Axonal excitability measured by tracking twitch contraction force.

The present study addressed whether the excitability of motor axons could be documented by tracking a target submaximal contraction force rather than a target submaximal compound muscle action potential (CMAP). In 10 subjects, multiple excitability measures were recorded using the Trond protocol, tracking twitch contraction force and the CMAP in response to stimulation of the median nerve at the wrist and twitch force to stimulation at the motor point. With stimulation at the wrist, the findings were virtually identical with force tracking and CMAP tracking for indices dependent on unconditioned thresholds (stimulus-response curves; strength-duration properties) and when the conditioning stimulus was subthreshold (threshold electrotonus; current-threshold relationship). However, when the conditioning stimulus was supramaximal, as in recovery cycle studies, thresholds for the target force were lower in all subjects than for the target CMAP. There was variability between different subjects in the extent of this offset.
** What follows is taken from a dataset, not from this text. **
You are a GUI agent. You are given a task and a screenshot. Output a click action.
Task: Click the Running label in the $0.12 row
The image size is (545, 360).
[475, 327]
However, force tracking can still be used to follow changes in refractoriness and supernormality when membrane potential changes during an experiment. The excitability indices differed with motor point stimulation, but it is argued that this could be due to the geographic dispersion of motor axons at the motor point in addition to or instead of differences in biophysical properties of the stimulated nodes. Thus, tracking twitch contraction force is a potentially valuable alternative to tracking the CMAP, but is more complicated and the results need to be interpreted with caution.